→ Problem to solve
Only one stretch of the data is wanted: the line containing "You are a computer-use", the line containing "Instruction: Open the Формат menu", and every line between them, copied exactly.

→ Data excerpts
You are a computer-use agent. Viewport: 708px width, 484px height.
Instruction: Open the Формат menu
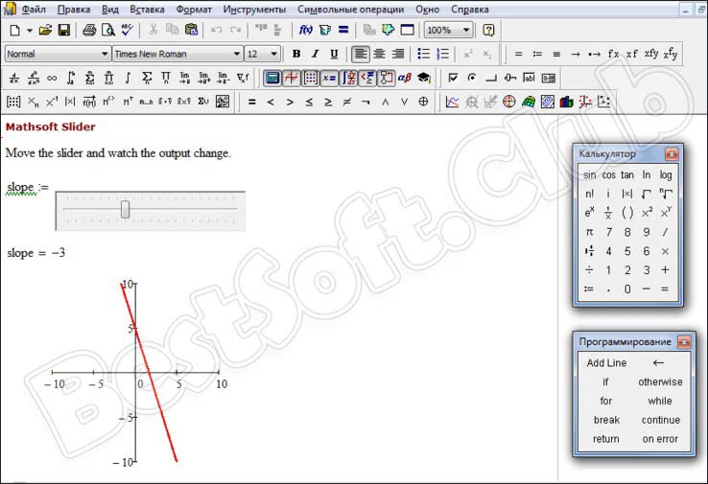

---

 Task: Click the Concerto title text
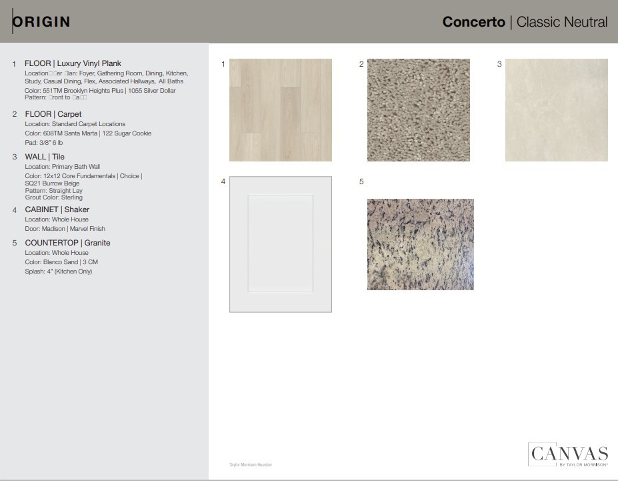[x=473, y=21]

==

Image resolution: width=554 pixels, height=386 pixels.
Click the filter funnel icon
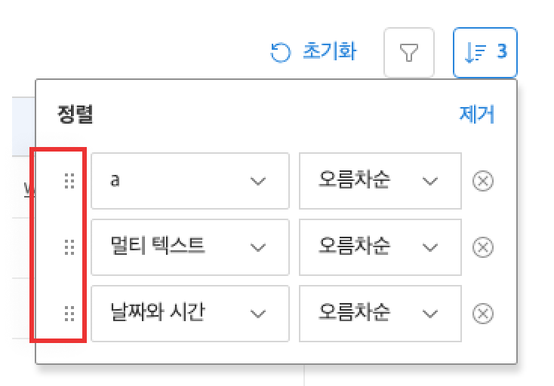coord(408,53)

→ Reply to the task
You are a computer-use agent. Viewport: 708px width, 484px height.
Instruction: Open the Формат menu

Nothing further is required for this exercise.